腕を上に動かすのに応じて、黒のローレグが丸見え。童貞はもう堪らない。勃起してしまいそうだ。だがしかし、今は情欲に負けている場合じゃない。ローレグ吸血鬼に襲い掛かりたい気持ちを抑えて、必死に坊主を応援だ。
「頑張れっ! 頑張れっ! 頑張れっ!」
「頑張るんだよっ! 君なら頑張れるよ!」
無責任なことこの上ないが、今回ばかりは仕方ない。
とにかく頑張ってくれ坊主。
『進路状況が更新されました! あと四十五分です!』
オペレータから報告が上げられた。
これに応じてエリーザベト姉が声を張り上げる。
「あと四分の三よ! 苦しいだろうけれど、どうか頑張ってっ!」
その声色には、彼女らしからぬ必死さが感じられた。
ただ、そうした訴えも虚しく、坊主に変化が訪れる。
「ぅぁ……ぁぁ……」
その小さな身体が消えてゆく。
まるで霞みのように、空間へ滲んで、段々と薄くなっていく。
あまりにも儚い光景ではなかろうか。
「お、おい! どうしたっ!? おいっ!」
「ちょ、ちょっとちょっとぉっ!」
これには妹さんも大慌てだ。
今まで以上に風を送りながら声を掛ける。
けれど、我々の訴えも虚しく、坊主の姿は消えてなくなった。
肉の一欠片も残さずに、フッと音もなく消えてしまった。
「マ、マジ、かよ……」
「…………」
延々と応援していた手前、その光景はとても衝撃的だった。
倒れるならまだしも、消えてなくなるとか、胸が痛いよ。
「二人とも、次はあっちをっ!」
そんな我々に対して、エリーザベト姉は矢継ぎ早に指示を飛ばす。
彼女が見つめる先には、今しがたの坊主に同じく、段々と存在を薄くする物体エックスの姿があった。
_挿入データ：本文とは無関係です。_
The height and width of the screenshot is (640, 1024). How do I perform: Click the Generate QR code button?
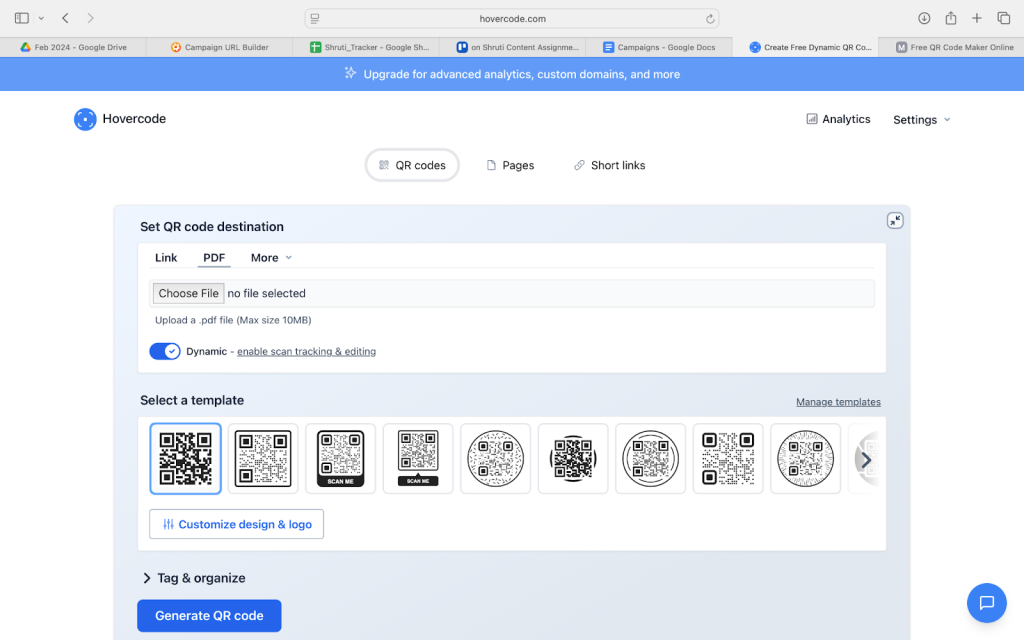[x=209, y=616]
キラキラと輝く身体は、しかし、うっすらと背後の景色を映している。とても頼りなく感じられる光景だ。
このまま放っておけば、どうなってしまうのか。
坊主の最後を目の当たりとした俺には、よく理解できた。
「お、おいいぃいいいいっ!」
大慌てでその下に駆けつける。
妹さんも一緒だ。
「多くは人の励ましこそが、なによりの薬だ。他の者たちを頼む」
そうした我々の下へ、福寿録様の声が届けられた。
その意志にどうしても答えたくて、俺はがむしゃらに叫び続けた。
頑張れ。頑張れ。
もう頑張らなくてもいいとは、切に思いながらも。